Saved entries:
......
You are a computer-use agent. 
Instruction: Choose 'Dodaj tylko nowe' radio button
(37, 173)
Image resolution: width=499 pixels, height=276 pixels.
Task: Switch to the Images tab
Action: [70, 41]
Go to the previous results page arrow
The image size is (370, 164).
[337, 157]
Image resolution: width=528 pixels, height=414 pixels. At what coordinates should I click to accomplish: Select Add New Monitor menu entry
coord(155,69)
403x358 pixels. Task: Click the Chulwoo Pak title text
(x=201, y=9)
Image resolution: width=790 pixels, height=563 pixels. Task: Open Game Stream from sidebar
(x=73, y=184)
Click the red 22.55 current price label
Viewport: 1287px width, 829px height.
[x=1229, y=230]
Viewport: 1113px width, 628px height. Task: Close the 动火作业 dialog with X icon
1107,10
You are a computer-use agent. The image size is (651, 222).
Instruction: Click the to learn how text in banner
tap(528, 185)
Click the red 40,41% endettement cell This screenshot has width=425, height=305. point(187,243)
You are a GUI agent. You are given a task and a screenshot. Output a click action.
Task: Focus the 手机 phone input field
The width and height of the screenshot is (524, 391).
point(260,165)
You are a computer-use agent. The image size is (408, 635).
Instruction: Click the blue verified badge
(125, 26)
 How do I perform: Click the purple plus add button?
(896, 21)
......
▶ [REQUIRED ACTION]:
Your reply should be an exact copy of every line from the line with "How do I perform: Click" through the final line of the data, and nothing more.

▶ [SOLUTION]:
 How do I perform: Click the purple plus add button?
(896, 21)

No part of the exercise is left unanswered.